Let the principal be $p$, the monthly interest rate be $r$, and the number of payments be $n$. Payments are assumed monthly. Hence, for a 30-year mortgage, the number of periods is 360.
Note that if the yearly interest rate is $r_y$, then the monthly interest rate is $r = e^{{1\over12}log\left(1+r_y\right)}$.

## Amortization

We first want to determine how much the monthly payment, $A$, is going to be.
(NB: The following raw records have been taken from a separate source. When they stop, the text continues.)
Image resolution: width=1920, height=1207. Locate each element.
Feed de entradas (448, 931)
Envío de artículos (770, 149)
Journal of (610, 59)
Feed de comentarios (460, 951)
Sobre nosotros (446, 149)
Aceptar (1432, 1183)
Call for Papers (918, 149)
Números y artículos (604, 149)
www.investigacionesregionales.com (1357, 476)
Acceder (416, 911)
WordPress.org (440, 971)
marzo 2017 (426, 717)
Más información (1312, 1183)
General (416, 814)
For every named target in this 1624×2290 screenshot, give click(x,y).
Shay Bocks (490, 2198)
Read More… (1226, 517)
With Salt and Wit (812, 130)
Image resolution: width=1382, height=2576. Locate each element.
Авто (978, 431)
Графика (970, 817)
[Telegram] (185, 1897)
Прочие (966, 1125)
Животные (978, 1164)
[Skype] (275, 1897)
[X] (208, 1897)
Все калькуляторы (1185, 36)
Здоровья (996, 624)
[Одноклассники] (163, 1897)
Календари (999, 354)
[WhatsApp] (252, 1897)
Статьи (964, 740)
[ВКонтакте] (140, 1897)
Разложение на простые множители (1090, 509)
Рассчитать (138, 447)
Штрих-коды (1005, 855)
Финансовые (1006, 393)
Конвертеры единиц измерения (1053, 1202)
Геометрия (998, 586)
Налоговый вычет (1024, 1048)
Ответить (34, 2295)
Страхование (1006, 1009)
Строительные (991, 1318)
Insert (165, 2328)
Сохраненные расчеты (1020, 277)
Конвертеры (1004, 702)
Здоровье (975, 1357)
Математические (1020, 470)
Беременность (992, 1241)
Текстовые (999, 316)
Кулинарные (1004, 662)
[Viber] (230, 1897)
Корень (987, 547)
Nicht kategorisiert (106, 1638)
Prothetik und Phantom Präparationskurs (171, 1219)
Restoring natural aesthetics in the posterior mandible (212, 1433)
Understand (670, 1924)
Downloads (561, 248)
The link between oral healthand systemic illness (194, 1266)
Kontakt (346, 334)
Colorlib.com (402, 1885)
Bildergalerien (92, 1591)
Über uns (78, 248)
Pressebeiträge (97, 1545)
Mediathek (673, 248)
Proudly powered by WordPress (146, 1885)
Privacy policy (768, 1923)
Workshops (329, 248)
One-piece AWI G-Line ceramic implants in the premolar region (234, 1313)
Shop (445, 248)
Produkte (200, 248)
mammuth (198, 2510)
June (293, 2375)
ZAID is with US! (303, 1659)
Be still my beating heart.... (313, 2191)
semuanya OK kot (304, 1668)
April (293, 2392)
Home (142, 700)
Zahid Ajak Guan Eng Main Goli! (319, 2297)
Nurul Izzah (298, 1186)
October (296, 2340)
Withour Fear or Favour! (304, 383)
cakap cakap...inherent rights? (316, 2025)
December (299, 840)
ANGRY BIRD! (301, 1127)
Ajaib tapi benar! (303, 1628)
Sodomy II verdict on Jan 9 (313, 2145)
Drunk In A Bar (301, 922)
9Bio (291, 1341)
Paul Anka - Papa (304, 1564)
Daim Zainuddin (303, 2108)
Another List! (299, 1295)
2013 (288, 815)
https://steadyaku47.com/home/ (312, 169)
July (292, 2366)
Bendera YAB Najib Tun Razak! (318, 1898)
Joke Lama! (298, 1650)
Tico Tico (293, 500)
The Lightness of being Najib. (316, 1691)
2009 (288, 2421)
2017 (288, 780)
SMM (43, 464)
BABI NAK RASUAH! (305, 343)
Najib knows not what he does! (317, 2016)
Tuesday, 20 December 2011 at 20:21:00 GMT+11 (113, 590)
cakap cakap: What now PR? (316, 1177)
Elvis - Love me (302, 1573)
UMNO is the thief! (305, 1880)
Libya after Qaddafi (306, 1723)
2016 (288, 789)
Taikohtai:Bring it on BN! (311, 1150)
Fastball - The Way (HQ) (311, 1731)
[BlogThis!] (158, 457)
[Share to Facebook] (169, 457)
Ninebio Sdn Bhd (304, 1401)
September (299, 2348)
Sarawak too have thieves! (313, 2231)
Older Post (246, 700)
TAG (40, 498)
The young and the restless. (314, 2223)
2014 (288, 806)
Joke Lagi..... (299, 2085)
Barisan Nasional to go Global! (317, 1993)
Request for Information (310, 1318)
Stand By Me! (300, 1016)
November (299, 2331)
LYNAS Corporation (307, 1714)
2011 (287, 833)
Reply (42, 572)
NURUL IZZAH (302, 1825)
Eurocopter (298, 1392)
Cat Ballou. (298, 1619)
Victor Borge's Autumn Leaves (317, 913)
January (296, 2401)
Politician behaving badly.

Let $p_m$ be the principal amount remaining after $m$ payments (i.e., $m$ periods).
$$ \eqalign{
p_0 &= P\cr
p_1 &= p_0\left(1+r\right) - A = P\left(1+r\right) - A \cr
p_2 &= p_1\left(1+r\right) - A = P\left(1+r\right)^2 - A\left(1+r\right) - A \cr
p_3 &= p_2\left(1+r\right) - A = P\left(1+r\right)^3 - A\left(1+r\right)^2 - A\left(1+r\right) - A \cr
}$$
and generally,
$$p_m = P\left(1+r\right)^m - A\sum_{k=0}^{m-1}\left(1+r\right)^k = P\left(1+r\right)^m - A{\left(1+r\right)^m-1\over r}\tag{1}$$
To find $A$, we use the fact that since we have $n$ payments, the $\left(n+1\right)^{th}$ payment is 0, or
$$p_n = P(1+r)^n - A\left({\left(1+r\right)^n-1\over r}\right) = 0,$$
and therefore,
$$A = P\left[{r\left(1+r\right)^n\over \left(1+r\right)^n-1}\right]\tag{2}$$
Now, substituting equation (2) in equation (1) yields,
$$ p_m = P\left(1+r\right)^m - P\left[{r\left(1+r\right)^n\over \left(1+r\right)^n-1}\right] \left[ {\left(1+r\right)^m-1\over r}\right]
= P\left[ { \left(1+r\right)^n- \left(1+r\right)^m \over\left(1+r\right)^n- 1 } \right],$$
and simplifying we get
$$p_m = P\left[ 1- {\left(1+r\right)^m- 1 \over\left(1+r\right)^n- 1 } \right].\tag{3}$$
Note that the interest accumulated in the $m^{th}$ period (and, consequently, the interest portion of the $m^{th}$ payment) is $$I_m = r p_{m-1}, \tag{4}$$ which is the tax-deductible portion.